Couverture du journal du 07/05/2024 Le nouveau magazine

Armement pétrolier – Socatra vogue vert

BORDEAUX - Créé en Gironde en 1977, l’armateur pétrolier Socatra a profité de conditions de marché favorables pour renouveler et verdir ses navires. À terme, sa flotte sera « la plus moderne et la plus vertueuse du monde », revendique Laurent Bozzoni, directeur général de ce groupe familial indépendant. En majorité sous pavillon français.

Laurent Bozzoni, Socatra

Laurent Bozzoni, DG de Socatra © Louis Piquemil - Echos Judiciaires Girondins

« Notre métier est nécessaire. Invisible, mais essentiel. Et nous le faisons de manière propre et sous pavillon français », clame Laurent Bozzoni, directeur général de l’armateur pétrolier bordelais Socatra. Groupe familial 100 % indépendant, présidé par son père, Fernand Bozzoni, et créé en 1977 par son grand-père Angelo Bozzoni sur les allées de Tourny, où se trouve toujours son siège, Socatra est aujourd’hui l’un des derniers armateurs pétroliers français.

Spécialisé dans le transport de pétrole raffiné (essence, gazole, naphta ou fuel), mais aussi le stockage d’hydrocarbures, avec deux dépôts à La Rochelle et Mont-de-Marsan, Socatra met ses navires à la disposition de ses clients. « Nos affréteurs, qui sont les propriétaires des cargaisons que nous transportons par voie maritime et que nous pouvons stocker, sont les grandes compagnies pétrolières : Total, Shell, BP, Exxon… ; et les traders, des négociants de matières premières et de pétrole comme Trafigura, Vitol ou Glencore, qui achètent et vendent des cargaisons », explique Laurent Bozzoni. Si « l’armement pétrolier est un métier avec des actifs d’un côté et de la dette de l’autre », poursuit-il, le chiffre d’affaires de Socatra atteint environ 100 millions d’euros par an, « avec un EBE porteur, dans un bon marché », détaille-t-il.

= = =

• **Travail demandé**
a) Dans l'article sur Socatra ci-dessus, où se trouvent les deux dépôts d'hydrocarbures du groupe ?
b) Reproduisez fidèlement le passage de l'article sur Socatra, de "Armement pétrolier –" à "sous pavillon français.".
c) Comment traduire en anglais cette phrase de l'article sur Socatra : « Créé en Gironde en 1977, l’armateur pétrolier Socatra a profité de conditions de marché favorables pour renouveler et verdir ses navires. » ?

• **Données fournies**

= = =

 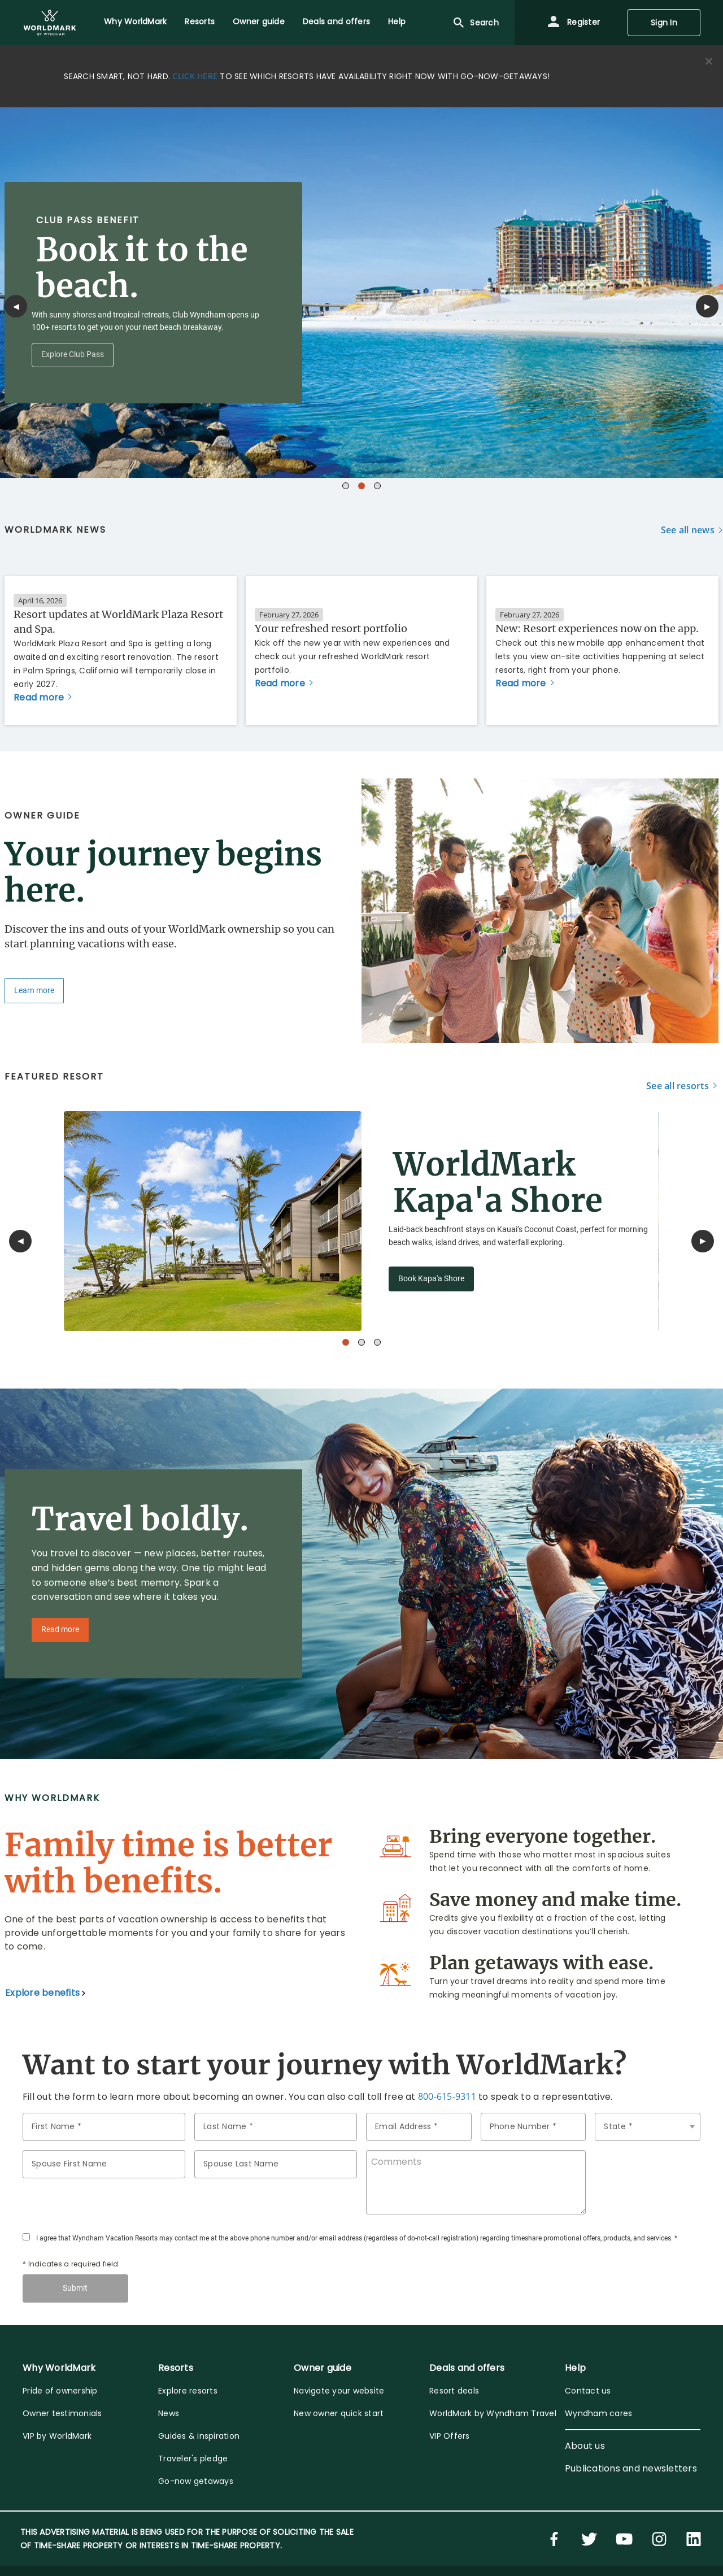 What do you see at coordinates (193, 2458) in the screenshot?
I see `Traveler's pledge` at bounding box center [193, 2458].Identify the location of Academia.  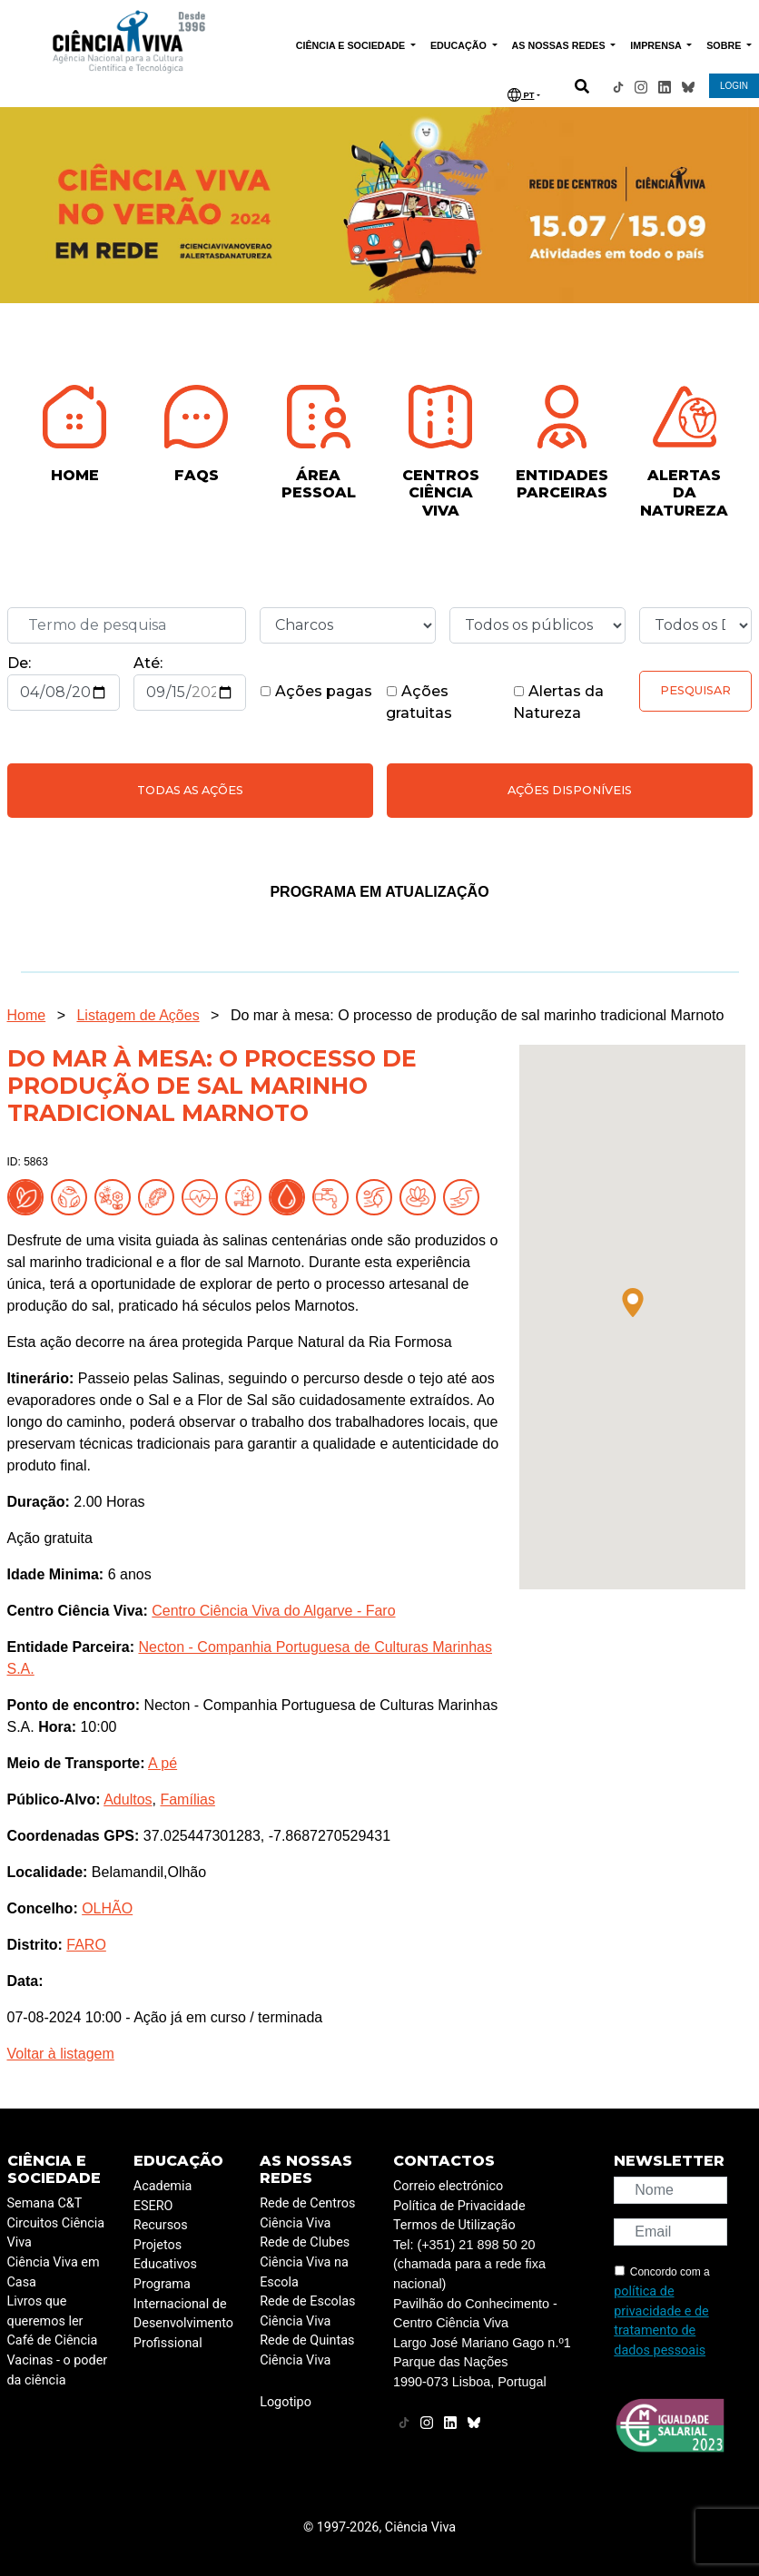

= = =

• **Réponses par tâche**
a) À La Rochelle et à Mont-de-Marsan.

b)
Armement pétrolier – Socatra vogue vert

BORDEAUX - Créé en Gironde en 1977, l’armateur pétrolier Socatra a profité de conditions de marché favorables pour renouveler et verdir ses navires. À terme, sa flotte sera « la plus moderne et la plus vertueuse du monde », revendique Laurent Bozzoni, directeur général de ce groupe familial indépendant. En majorité sous pavillon français.

c) Founded in Gironde in 1977, the oil shipowner Socatra took advantage of favorable market conditions to renew its vessels and make them greener.